BERLIN - Die Union setzt bei den Koalitionsverhandlungen mit der FDP auf Gorleben als Atommüll-Endlager. Nach Medieninformationen dringen CDU und CSU darauf, dass der Salzstock in Niedersachsen als mögliches Endlager weiter getestet wird. Dagegen hatte der scheidende Bundesumweltminister Sigmar Gabriel (SPD) die Erkundung weiterer Standorte in Deutschland gefordert.
Die Union strebt mit der FDP außerdem einen vorläufigen Stopp des Atomausstiegs an. Die Laufzeiten der Atommeiler sollen verlängert werden. CDU, CSU und FDP verhandeln am Montag erstmals in der Koalitionsrunde.
Das Handwerk dringt auf längere Laufzeiten. Ein Betrieb von weiteren fünf Jahren sei bei den meisten älteren Kraftwerken technisch ohne weiteres möglich, sagte der Generalsekretär des Zentralverbands des Deutschen Handwerks (ZDK), Hanns-Eberhard Schleyer, am Donnerstag. Zudem flössen mit den Zusatzgewinnen der Energieversorger zusätzliche Steuern in öffentliche Kassen.

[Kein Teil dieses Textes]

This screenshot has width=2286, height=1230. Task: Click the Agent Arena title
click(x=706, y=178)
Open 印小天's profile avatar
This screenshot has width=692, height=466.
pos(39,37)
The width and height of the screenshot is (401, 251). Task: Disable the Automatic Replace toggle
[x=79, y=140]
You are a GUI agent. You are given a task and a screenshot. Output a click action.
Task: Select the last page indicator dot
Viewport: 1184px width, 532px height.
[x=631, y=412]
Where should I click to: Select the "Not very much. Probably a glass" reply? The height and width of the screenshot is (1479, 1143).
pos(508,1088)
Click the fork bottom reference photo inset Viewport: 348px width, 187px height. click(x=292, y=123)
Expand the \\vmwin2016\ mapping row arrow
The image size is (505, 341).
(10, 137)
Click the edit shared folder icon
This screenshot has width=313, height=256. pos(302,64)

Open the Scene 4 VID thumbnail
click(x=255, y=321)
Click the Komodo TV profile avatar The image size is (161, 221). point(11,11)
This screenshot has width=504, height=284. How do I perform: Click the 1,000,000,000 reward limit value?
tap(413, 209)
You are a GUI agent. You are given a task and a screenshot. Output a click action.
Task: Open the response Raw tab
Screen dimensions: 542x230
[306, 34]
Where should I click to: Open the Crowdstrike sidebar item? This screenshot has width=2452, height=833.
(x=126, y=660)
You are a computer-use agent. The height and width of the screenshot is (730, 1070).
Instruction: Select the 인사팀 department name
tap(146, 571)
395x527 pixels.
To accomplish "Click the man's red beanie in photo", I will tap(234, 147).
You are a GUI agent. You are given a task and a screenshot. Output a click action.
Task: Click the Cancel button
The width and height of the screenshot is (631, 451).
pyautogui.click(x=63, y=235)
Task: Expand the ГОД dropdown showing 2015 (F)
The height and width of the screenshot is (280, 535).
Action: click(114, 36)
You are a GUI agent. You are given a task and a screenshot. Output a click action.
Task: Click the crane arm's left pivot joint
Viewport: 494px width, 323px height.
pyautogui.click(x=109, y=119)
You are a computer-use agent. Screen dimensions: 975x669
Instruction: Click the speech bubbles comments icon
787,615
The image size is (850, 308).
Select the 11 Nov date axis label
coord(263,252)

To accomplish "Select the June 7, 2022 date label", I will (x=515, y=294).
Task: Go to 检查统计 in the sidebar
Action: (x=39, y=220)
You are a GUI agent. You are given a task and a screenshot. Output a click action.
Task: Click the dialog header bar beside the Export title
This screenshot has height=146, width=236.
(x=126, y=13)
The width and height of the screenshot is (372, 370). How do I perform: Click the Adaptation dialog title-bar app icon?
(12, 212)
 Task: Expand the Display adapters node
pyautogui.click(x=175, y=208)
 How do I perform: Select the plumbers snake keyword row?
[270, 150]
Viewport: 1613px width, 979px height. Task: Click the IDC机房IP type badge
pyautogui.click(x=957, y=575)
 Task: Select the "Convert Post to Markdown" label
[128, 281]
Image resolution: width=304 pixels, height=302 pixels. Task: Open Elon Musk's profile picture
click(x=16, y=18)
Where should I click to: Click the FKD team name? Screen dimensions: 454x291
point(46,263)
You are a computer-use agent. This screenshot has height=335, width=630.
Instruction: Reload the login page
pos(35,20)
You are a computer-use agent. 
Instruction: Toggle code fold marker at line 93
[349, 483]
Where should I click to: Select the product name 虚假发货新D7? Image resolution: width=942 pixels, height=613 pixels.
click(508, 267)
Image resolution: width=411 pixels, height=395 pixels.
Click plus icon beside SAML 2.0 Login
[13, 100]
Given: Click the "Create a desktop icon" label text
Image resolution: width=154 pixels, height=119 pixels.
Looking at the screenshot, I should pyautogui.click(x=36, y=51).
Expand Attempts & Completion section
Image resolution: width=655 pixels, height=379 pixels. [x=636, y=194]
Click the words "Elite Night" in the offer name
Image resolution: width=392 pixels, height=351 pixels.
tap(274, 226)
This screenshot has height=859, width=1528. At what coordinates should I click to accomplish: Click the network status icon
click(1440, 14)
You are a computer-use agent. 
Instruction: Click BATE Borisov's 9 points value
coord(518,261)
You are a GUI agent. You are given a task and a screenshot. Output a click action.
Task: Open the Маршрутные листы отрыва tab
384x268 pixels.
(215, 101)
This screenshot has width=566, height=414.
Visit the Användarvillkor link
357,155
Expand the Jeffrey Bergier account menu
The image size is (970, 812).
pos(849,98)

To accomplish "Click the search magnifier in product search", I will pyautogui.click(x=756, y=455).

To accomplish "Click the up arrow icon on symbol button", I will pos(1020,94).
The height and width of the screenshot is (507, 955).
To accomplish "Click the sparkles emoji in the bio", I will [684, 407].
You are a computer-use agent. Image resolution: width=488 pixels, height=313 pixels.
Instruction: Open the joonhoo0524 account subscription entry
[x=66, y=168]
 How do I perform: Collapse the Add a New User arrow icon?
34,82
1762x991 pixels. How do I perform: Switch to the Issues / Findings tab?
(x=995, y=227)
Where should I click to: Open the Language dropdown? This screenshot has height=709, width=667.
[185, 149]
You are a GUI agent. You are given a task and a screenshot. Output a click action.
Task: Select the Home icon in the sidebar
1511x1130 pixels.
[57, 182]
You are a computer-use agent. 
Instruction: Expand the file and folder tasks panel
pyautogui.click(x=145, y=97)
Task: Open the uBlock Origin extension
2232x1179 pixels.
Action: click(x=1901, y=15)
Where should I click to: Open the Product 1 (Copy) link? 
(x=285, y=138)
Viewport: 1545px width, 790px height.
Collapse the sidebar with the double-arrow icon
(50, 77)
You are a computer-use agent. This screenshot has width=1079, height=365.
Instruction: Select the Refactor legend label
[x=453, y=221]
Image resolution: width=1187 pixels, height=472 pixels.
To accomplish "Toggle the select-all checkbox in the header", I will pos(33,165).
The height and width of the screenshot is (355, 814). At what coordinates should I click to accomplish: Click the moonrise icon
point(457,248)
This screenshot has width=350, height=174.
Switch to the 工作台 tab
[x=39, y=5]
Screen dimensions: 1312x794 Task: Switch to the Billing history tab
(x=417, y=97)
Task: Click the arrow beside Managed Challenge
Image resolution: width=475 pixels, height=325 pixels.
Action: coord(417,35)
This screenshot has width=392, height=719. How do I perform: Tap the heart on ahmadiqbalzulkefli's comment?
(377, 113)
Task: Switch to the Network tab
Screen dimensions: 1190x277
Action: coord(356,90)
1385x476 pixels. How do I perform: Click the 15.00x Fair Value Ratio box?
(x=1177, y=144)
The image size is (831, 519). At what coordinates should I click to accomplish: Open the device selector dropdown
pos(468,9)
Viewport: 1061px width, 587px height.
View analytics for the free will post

Die SPD-Fraktion warnte vor einer Rücknahme des Atomausstiegs, der unter der rot-grünen Bundesregierung ausgehandelt worden war. „Schwarz/Gelb steigert die Gewinne der Stromkonzerne“, kritisierte der umweltpolitische Sprecher der SPD-Bundestagsfraktion, Marco Bülow. Die Energiepolitik sei rückwärtsgewandt.